Directly across the hall from my grandmother’s apartment used to live my grandmother's friend, Vera, who went home one night from my grandmother's apartment saying she was tired and thought she'd turn in early. She died that very night in her sleep. That was four years ago. It was my grandmother who discovered Vera's body the next morning after she hadn't arrived for morning tea. I hope my grandmother will tell me the story at some point during today's visit as she does during almost all of our visits. She tells it as if I’ve never heard it before and each time I hear it I’m as fascinated by the story as I am by her face when she tells it - somewhere between shock and divulging a secret. She always ends with "her toes were so cold". I don't care that I've already heard it a hundred times, I want to hear it again just to see my grandmother's expression when she says that.

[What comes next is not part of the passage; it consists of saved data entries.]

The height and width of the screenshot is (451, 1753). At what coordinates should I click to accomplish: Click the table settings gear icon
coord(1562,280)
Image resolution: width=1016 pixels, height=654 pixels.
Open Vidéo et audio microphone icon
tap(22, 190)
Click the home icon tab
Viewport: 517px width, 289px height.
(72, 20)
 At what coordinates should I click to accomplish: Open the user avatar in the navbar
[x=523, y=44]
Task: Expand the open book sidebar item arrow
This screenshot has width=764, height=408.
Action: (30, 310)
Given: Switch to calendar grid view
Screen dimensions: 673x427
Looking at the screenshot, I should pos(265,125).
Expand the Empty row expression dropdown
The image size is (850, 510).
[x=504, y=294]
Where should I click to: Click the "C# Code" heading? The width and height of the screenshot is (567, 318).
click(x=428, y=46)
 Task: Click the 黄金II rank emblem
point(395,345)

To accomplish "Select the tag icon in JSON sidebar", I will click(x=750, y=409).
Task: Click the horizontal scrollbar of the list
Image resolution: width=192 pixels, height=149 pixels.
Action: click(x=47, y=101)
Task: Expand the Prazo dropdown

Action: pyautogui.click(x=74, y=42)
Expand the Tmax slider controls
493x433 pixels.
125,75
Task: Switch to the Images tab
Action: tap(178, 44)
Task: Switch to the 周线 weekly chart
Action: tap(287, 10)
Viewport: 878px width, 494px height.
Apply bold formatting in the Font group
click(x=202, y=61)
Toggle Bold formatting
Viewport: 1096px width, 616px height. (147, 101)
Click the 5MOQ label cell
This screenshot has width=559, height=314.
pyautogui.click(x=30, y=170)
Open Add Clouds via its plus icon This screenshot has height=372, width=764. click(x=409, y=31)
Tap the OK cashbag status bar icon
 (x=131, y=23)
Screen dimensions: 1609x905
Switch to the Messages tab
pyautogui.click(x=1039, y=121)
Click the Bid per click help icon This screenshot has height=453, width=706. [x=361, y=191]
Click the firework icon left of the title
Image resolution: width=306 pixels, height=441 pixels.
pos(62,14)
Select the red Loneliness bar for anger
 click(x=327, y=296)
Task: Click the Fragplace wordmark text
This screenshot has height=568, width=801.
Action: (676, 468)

I feel more like a friend than a granddaughter at that moment and I’m proud she’s decided to divulge her secret to me.

I never tell my grandmother that it wasn't the fact that poor Vera died suddenly in her sleep that I think is so tragic but that she spent the five years prior to her death acting as the primary care giver to her feeble husband who was 20 years her senior. In fact, it seems to me she spent most of her adult life taking care of him in one way or another: first as his secretary, then as his wife and stepmother to his children and finally, as his sole care provider after a stroke that took away his ability walk and severely diminished his ability to talk. Within two weeks of Vera's death one of his daughter's moved him into a nursing home.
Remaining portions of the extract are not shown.